→ **READING TEXT**:
>>>

Updated

The sun had just slipped behind the mountains, leaving a soft pink glow as the blue sea melted into the darkening horizon. It could have been a postcard from a tropical paradise, except for the long white wave stretching the width of the bay — getting larger and closer with each passing second.

By the time the fast-moving wall of frothing water slammed into the city of Palu off Indonesia's Sulawesi island on Friday, it was 3 meters (10 feet) high.

The tsunami, triggered by a magnitude 7.5 earthquake, destroyed the idyllic scene in seconds, leaving hundreds dead. A video clip widely broadcast on Indonesian TV showed water swallowing an entire row of buildings and gushing into streets as onlookers ran shrieking in terror. Photos showed twisted tin and wood splinters floating in the coffee-colored torrent alongside cars and motorbikes that had been tossed like toys. A shopping mall was reduced to rubble.

Images on Saturday also showed bodies draped in crude blue tarps on roads near the beach, while others were laid out in rows on concrete foundations. One man carried a dead child through the debris.

Experts said the long, narrow bay running into Palu, a city of 380,000, squeezed the tsunami into a tight space, likely making the waves more dangerous.

"Because of the bay, all the water comes there and collects together. And then it makes it higher," said Nazli Ismail, a geophysicist at the University of Syiah Kuala in Banda Aceh on Indonesia's Sumatra island, where a magnitude 9.1 earthquake spawned a tsunami in 2004, killing 230,000 people in a dozen countries.

Disaster agency spokesman Sutopo Purwo said the waves reached as high as 6 meters (20 feet) in at least one area, according to a report relayed by a man who called to say he survived only by climbing and clinging to a tree. The cities of Donggala and Mamuju were also hit, but they had not yet been reached. Roads were impassable, cut off by debris and landslides, and communications were nearly impossible.

"We need heavy equipment for this evacuation process," Nugroho said. "We also need to double up our rescue team personnel."

<<<

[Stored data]
>>>

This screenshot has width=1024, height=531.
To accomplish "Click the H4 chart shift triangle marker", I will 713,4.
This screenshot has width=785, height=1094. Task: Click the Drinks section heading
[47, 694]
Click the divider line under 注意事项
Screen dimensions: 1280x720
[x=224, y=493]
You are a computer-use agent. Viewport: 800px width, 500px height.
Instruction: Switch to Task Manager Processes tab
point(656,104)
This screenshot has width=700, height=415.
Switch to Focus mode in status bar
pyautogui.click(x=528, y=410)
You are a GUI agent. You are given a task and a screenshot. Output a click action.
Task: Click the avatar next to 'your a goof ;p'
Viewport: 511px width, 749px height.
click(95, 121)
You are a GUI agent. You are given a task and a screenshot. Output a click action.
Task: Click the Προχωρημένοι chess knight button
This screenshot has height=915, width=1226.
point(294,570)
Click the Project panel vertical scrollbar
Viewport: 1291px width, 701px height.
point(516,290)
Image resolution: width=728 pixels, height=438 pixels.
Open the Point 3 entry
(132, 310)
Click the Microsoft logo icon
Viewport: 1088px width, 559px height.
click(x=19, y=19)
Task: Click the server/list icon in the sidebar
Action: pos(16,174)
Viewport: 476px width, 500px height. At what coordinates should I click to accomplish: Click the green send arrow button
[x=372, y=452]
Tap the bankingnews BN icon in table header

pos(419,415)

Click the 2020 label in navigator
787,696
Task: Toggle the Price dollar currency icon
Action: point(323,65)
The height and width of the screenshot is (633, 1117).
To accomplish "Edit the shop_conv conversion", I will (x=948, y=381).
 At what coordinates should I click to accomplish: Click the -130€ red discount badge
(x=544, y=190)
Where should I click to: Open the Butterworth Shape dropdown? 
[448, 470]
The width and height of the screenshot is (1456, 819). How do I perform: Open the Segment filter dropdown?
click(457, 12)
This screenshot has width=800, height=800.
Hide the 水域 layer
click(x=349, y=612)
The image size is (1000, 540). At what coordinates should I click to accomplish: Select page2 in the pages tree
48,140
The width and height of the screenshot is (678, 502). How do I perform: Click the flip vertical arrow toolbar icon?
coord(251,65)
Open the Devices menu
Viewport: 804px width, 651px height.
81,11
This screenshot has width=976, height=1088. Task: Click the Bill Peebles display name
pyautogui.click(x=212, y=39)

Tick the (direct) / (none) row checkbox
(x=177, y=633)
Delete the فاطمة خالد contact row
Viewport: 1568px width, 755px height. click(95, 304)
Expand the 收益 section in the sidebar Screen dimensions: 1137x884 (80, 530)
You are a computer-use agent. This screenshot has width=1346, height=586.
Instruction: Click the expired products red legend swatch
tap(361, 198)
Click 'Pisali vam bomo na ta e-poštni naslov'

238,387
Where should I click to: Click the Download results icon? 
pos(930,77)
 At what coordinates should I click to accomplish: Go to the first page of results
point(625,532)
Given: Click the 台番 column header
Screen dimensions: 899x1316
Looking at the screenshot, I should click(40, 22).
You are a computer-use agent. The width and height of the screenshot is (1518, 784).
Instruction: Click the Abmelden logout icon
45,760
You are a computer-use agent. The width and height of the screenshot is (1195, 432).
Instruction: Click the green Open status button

<<<

→ **QUESTIONS ON THE MATERIAL**:
a – According to the article about the Palu tsunami, what is the population of Palu?
b – Continue the article about the Palu tsunami from the point where it stops.
The lines are not needed.

→ **YOUR WRITTEN ANSWERS**:
a – Palu is a city of 380,000.

b –
Hospitals in Palu were swamped with patients lying on the ground hooked to drips. They were being treated outdoors due to continuing strong aftershocks. Many residents in the area were also sleeping outside, too afraid to return indoors.

A massive yellow suspension bridge crossing an estuary feeding into the bay was toppled — either by the earthquake or tsunami — and left lying on its side in the water.

Ismail said he was surprised that a tsunami was generated off the coast of central Sulawesi, which sits on a strike-slip fault, producing earthquakes that typically move in a horizontal motion and do not usually displace large amounts of water.

In contrast, temblors occurring where one tectonic plate is lodged beneath another — called subduction zones — can move large amounts of water vertically when the strain forces one plate to pop up or dive down. The force can create devastating tsunamis like the one in Sumatra and off Japan's northeast coast in 2011.

But Danny Hilman Natawidjaja, a geologist with the Indonesian Institute of Sciences, said the Sulawesi event is more complicated. While it occurred on a strike-slip fault, he said the part that ruptured was on a small segment that can move in a vertical motion. He said that could have triggered the tsunami, which also could have been created by an underwater landslide.

Indonesia, a vast archipelago of more than 17,000 islands, is prone to earthquakes because of its location on the "Ring of Fire," an arc of volcanoes and fault lines in the Pacific Basin.